What is needed is an exact reproduction of the lines in the records below, starting at the line with "Image resolution: width=630" and ending at the line with "The height and width of the screenshot is (632, 802).", both included, and nothing else; pictures stay out.

(Pixel coordinate grounding data)
"""

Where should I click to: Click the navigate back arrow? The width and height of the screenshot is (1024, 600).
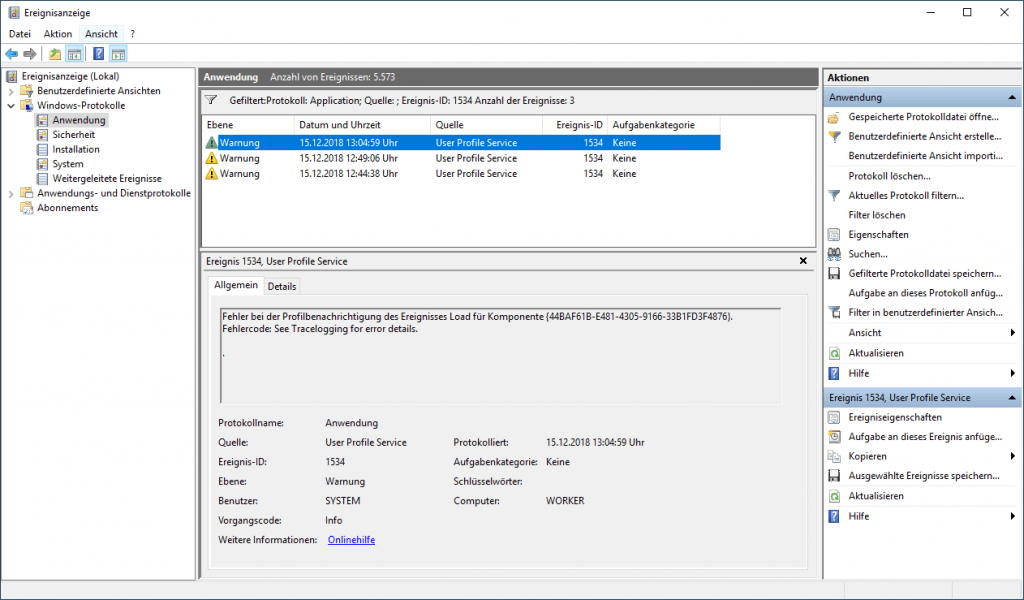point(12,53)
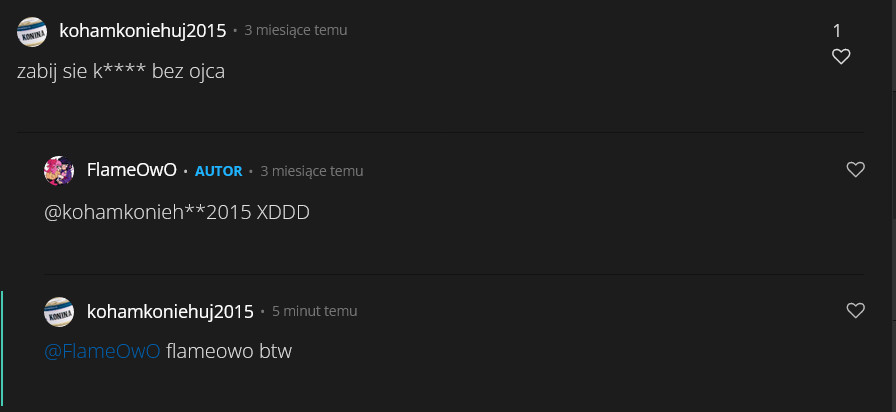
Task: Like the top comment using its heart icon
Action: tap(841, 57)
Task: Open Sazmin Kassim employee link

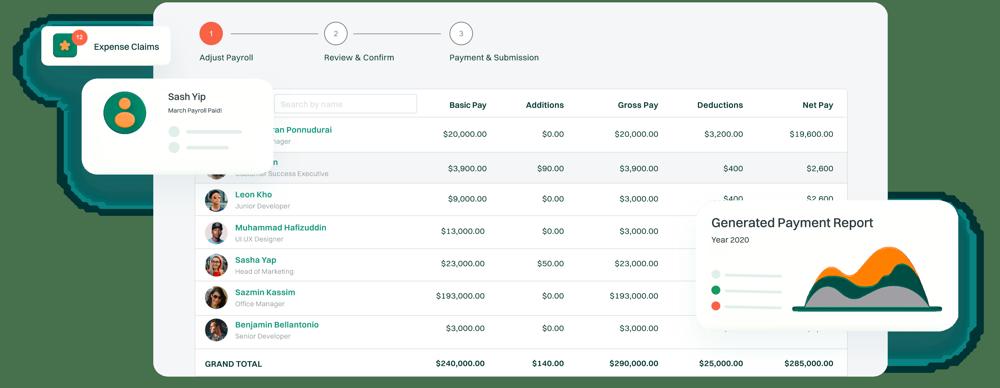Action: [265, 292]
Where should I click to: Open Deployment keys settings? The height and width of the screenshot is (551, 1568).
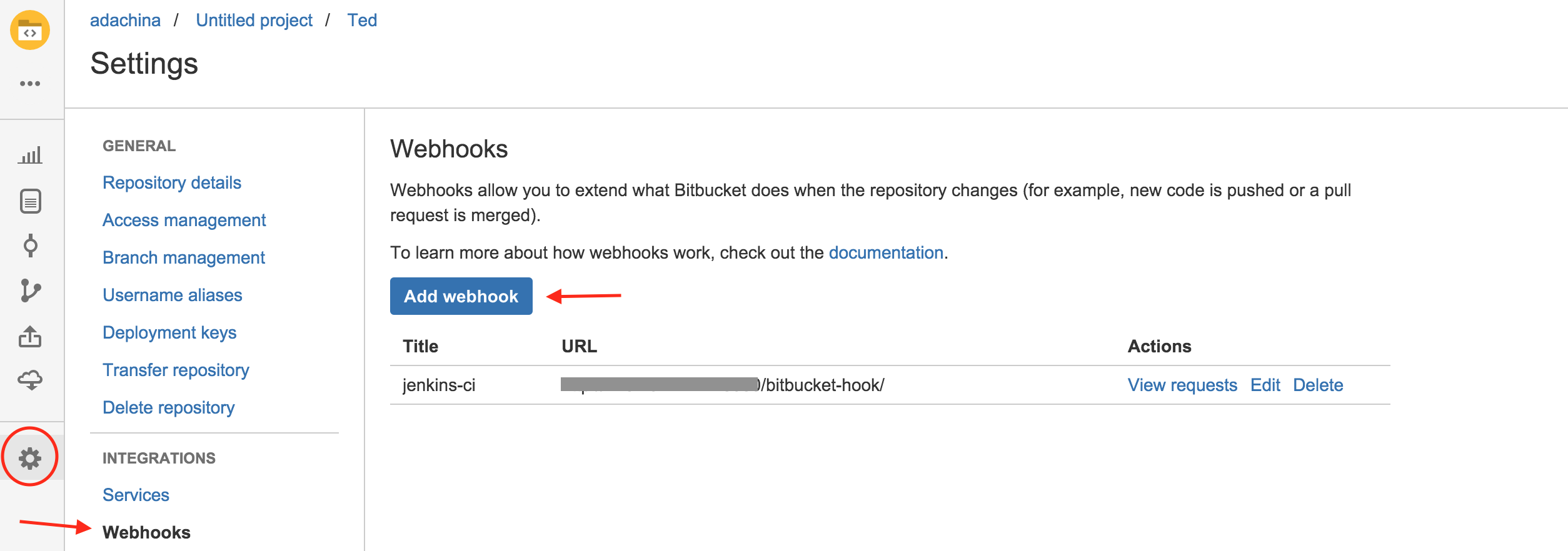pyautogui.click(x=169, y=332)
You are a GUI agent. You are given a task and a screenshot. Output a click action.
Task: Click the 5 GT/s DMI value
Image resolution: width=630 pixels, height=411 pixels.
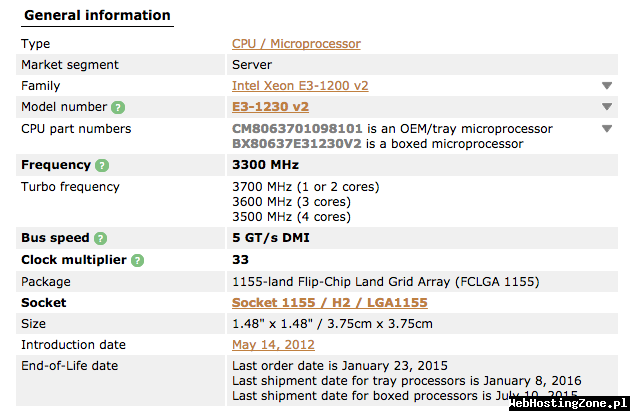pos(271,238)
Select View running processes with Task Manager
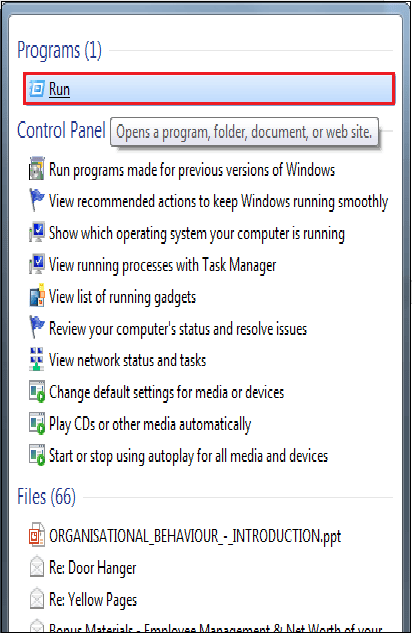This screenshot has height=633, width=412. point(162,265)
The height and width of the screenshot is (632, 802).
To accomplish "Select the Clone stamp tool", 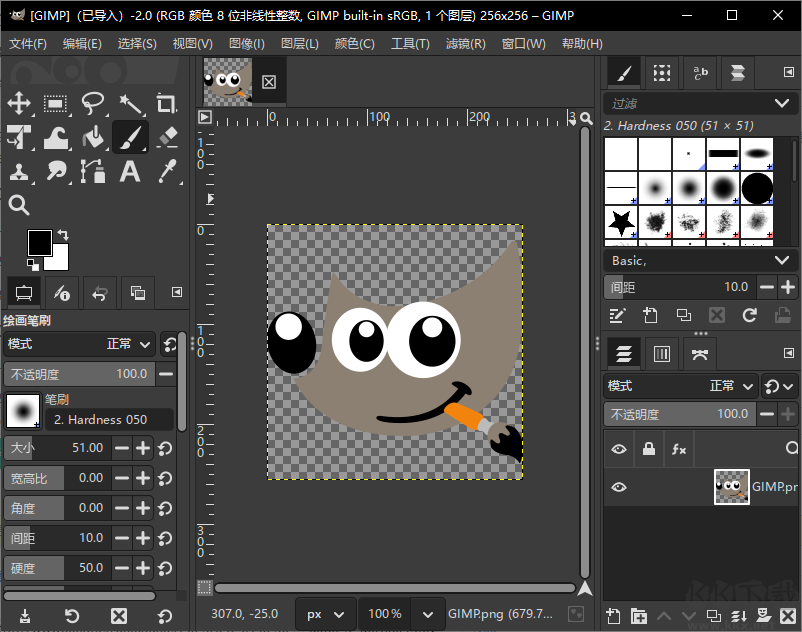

"""

* Solution for this exercise *
Image resolution: width=630 pixels, height=411 pixels.
pos(271,238)
Select View running processes with Task Manager
This screenshot has height=633, width=412. point(162,265)
The height and width of the screenshot is (632, 802).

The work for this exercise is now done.